====== ENTRIES PROVIDED ======

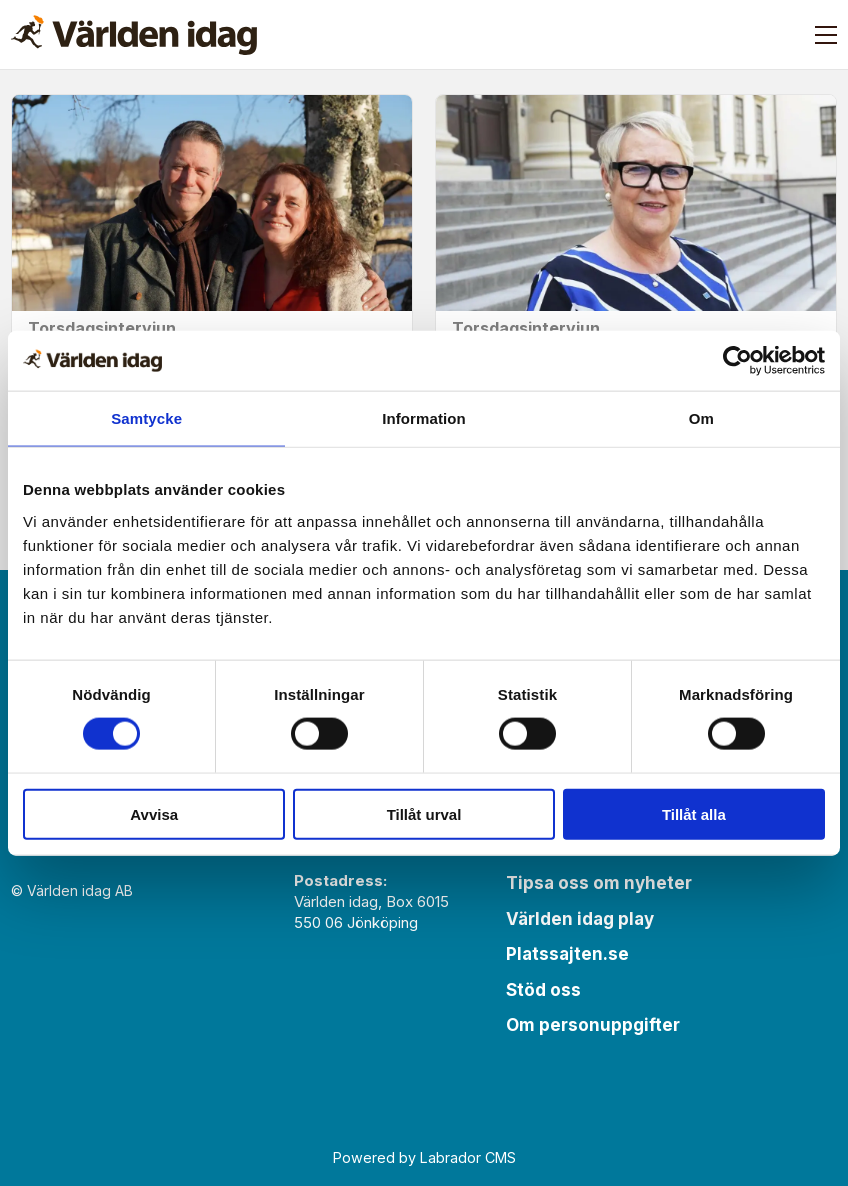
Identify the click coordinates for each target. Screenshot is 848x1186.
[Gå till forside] (134, 35)
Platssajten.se (567, 954)
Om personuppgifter (593, 1025)
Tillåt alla (694, 813)
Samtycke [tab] (146, 418)
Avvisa (154, 813)
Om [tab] (701, 418)
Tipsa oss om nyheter (599, 883)
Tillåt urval (424, 813)
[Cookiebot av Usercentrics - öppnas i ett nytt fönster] (737, 361)
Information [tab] (424, 418)
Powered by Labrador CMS (424, 1157)
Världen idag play (580, 919)
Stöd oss (543, 990)
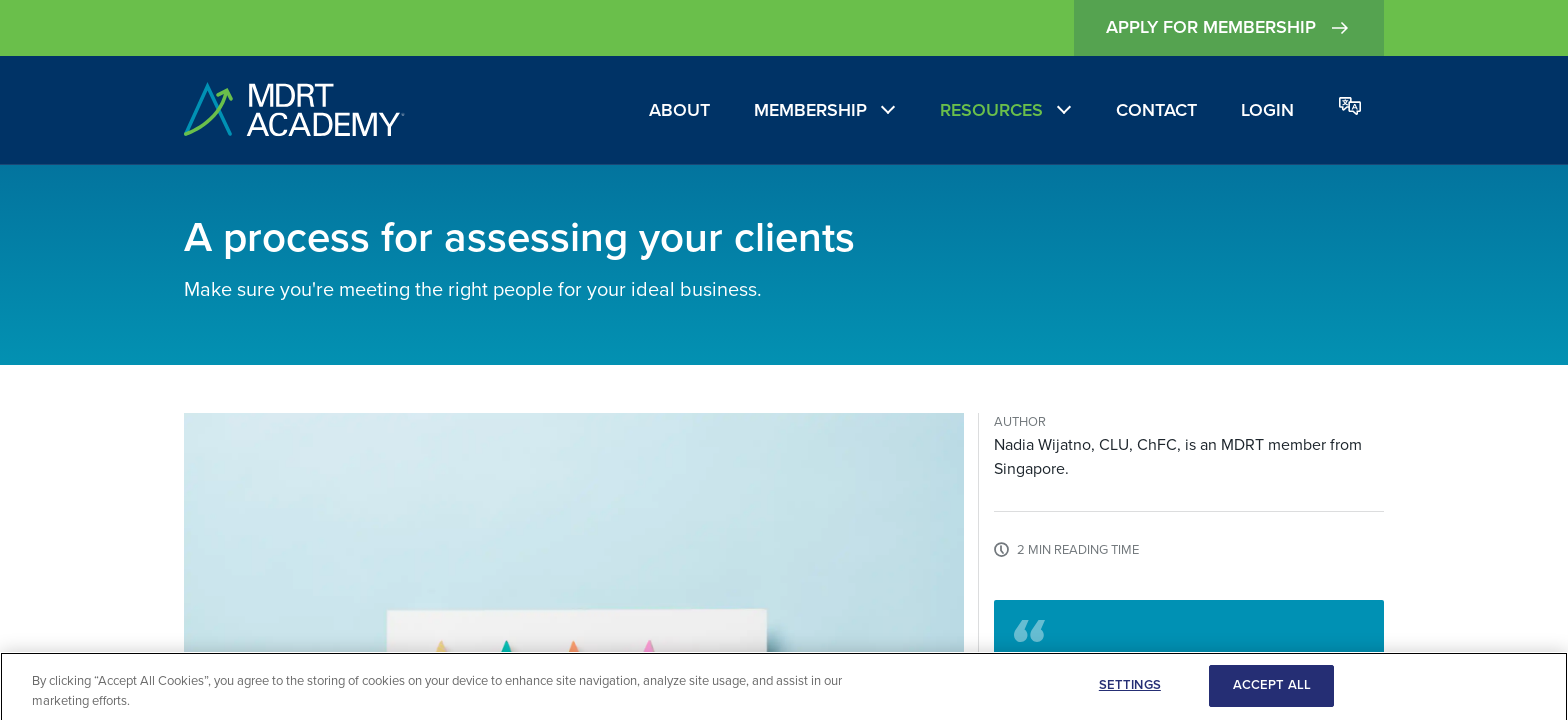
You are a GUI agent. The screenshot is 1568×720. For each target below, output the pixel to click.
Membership (810, 110)
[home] (294, 110)
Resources (991, 110)
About (679, 110)
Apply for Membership (1229, 28)
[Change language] (1350, 107)
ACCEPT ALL (1272, 689)
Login (1267, 110)
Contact (1156, 110)
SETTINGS (1130, 689)
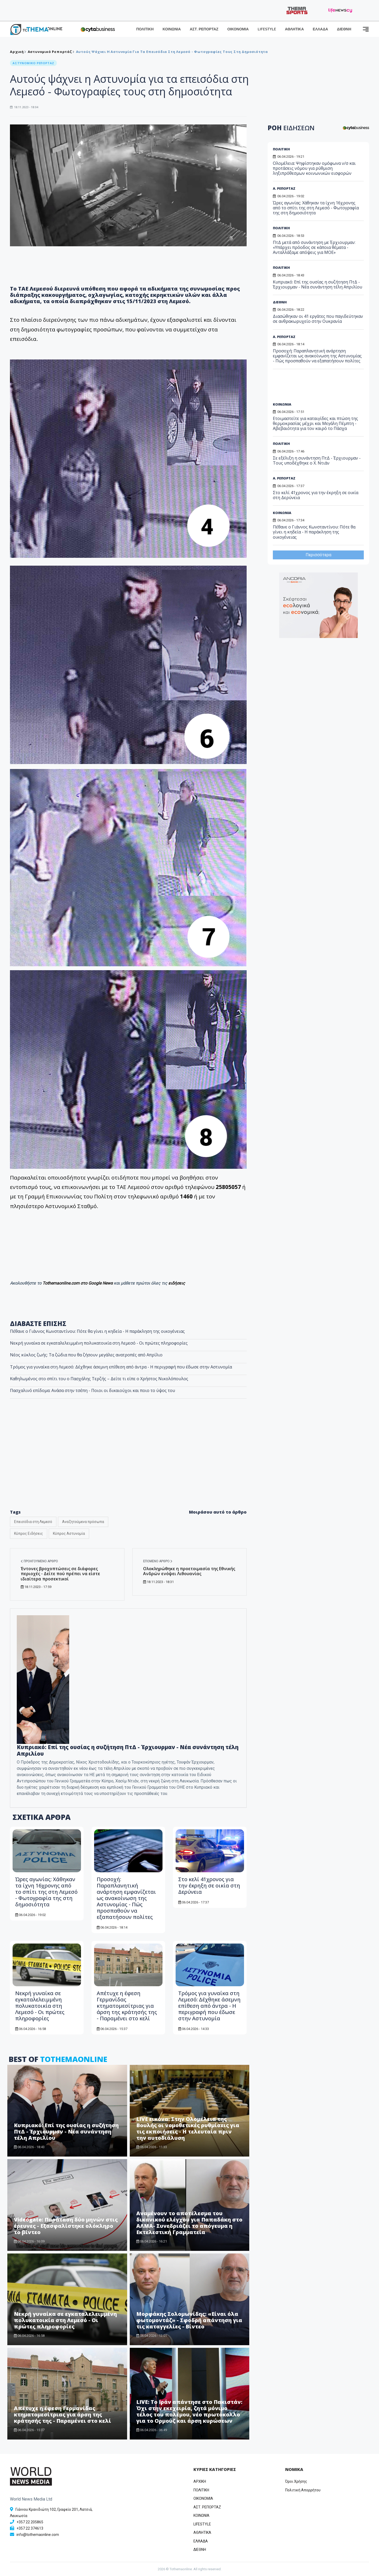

======

TASK OBJECTIVE ->
Quote the lines of the records from the line that contains "Platssajten.se (567, 954)" through the line that contains "Stöd oss (543, 990)", with both of those lines included.

TASK ANSWER ->
Platssajten.se (567, 954)
Om personuppgifter (593, 1025)
Tillåt alla (694, 813)
Samtycke [tab] (146, 418)
Avvisa (154, 813)
Om [tab] (701, 418)
Tipsa oss om nyheter (599, 883)
Tillåt urval (424, 813)
[Cookiebot av Usercentrics - öppnas i ett nytt fönster] (737, 361)
Information [tab] (424, 418)
Powered by Labrador CMS (424, 1157)
Världen idag play (580, 919)
Stöd oss (543, 990)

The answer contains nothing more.